Problem is, most of them are poorly done. Some of the major mistakes I see:

  1. Misspellings
  2. Misused words, malapropisms, and inappropriate tenses ("the bird flapped it's wings" is incorrect; the correct phrasing is "the bird flapped its wings"; "disinterested" means impartial, not that you don't care)
  3. Incorrect page numbers
  4. Missing pages
  5. Inconsistent use of fonts, sizes, and markup

The thing I find really puzzling is that most of these are so easily avoided.

So I'd like to offer a couple of best practices to make long documents really work in Microsoft Word. Some of them will sound like findings straight from the University of Duh, while, hopefully, others will be from the University of Aha!

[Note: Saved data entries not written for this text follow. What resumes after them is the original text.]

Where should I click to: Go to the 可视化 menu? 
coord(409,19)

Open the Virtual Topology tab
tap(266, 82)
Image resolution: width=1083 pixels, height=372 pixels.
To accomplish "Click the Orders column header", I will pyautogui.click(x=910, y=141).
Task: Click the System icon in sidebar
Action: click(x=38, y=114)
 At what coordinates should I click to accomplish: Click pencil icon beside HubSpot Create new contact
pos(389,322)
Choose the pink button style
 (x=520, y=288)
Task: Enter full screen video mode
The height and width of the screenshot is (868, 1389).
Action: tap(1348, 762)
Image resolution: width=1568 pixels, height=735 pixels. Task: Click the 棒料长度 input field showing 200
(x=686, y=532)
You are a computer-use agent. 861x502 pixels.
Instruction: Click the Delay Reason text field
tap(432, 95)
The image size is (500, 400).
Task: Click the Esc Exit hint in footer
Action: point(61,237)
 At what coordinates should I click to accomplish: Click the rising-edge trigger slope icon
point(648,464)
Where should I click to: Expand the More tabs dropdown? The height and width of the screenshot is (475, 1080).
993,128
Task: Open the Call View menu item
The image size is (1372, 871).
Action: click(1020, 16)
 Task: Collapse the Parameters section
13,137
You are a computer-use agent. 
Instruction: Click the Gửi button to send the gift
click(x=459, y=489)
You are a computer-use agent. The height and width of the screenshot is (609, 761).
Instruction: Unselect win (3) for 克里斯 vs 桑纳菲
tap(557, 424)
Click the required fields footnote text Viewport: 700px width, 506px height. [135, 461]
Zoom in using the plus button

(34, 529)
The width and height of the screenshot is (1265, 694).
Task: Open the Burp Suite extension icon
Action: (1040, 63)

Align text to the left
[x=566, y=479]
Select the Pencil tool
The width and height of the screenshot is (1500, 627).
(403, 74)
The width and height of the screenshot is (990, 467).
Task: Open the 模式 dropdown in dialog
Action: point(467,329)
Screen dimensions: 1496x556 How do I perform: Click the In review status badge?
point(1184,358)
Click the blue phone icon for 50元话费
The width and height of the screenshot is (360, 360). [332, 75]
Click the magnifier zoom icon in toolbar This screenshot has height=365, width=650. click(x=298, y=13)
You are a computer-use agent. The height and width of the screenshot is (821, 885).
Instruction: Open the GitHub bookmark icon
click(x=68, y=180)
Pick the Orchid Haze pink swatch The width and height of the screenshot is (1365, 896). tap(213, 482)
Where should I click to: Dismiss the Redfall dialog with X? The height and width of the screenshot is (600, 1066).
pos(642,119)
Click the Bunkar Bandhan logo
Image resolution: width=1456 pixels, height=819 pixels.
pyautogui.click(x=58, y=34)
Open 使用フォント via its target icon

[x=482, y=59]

  1. Use styles consistently for your headers. Use at least two levels - the first level is the chapter name, the second level is the sub-topic under the chapter. Longer documents may require a third or fourth level of heading. You make the call - does the document justify it? I've done training for federal government and private sector organizations dealing with some fairly complex regulatory information, and four levels of header is not unheard of. Look at your subject matter.
  2. Make an absolute religion out of using sections. Make your title page one section, your TOC another section, and each chapter in your document its own section. If you have an index (which you really should), make that its own section.
  3. As mentioned in #2, you should have a TOC, an index, and a title page.
  4. In the header for Chapter 1, go to View->Header and Footer. Then, go to Format->Borders and Shading. Put a border on the bottom, and apply it to the paragraph. Make the header contain the chapter title. In Chapter 2, and each successive chapter, go to View->Header and Footer. Click on the button that says "Same as Previous" to break the link between Chapter 2 and the previous section. The good news is that the border stays, but the chapter name can be different for each chapter.
  5. In the footer, just keep the page number. Let that be consistent throughout the document, with the exception of the TOC and the title page. If you want, you can have the TOC and any other supplementary information (acknowledgements, copyright information, stuff like that) be all one section, and have the page numbering be Roman (i, ii, iii) instead of Arabic (1,2,3).
  6. I would recommend using Next Page section breaks instead of Odd Page or Even Page section breaks. Odd and Even Page section breaks really only work if you're willing to have the page be COMPLETELY blank, devoid even of a page number. If you want a blank page at the end with the header and footer information, I'd use page breaks, rather than odd or even page section breaks; that way, I have more control over the document.
  7. Indexes are a good idea if the reader is going to use your document primarily to look for specific terms, rather than read through a concept. If that's the case, a well-developed index will save your reader hours of time. Granted, it'll take us writers some time, but so what? We're here to serve the needs of our readers. End of discussion.
  8. Small thing, but one that annoys the living daylights out of me: If you're going to use images (figures, illustrations, photos, etc) make sure they're high quality. Nothing says "I don't care what you think, Thou Reader" (thank you Walt Whitman) like a crappy image you downloaded off of someone's website and then (gasp!) enlarged. Just don't do it. Don't strain your readers eyes that way, and don't destroy your professional credibility in the first place. Get a good source image you can downsample, and go from there.
  9. As far as images go, one other point - ClipArt and WordArt rarely if ever look professional and clean. You're better off not risking it.
  10. Keep your markup to a minimum. Use bold and italics sparingly. Don't use sparkle text at all. Don't ever use underline, unless it's to reference a website.

Remember, above all, that your document is for the reader. Make it work for them, not for you. That's priority #1.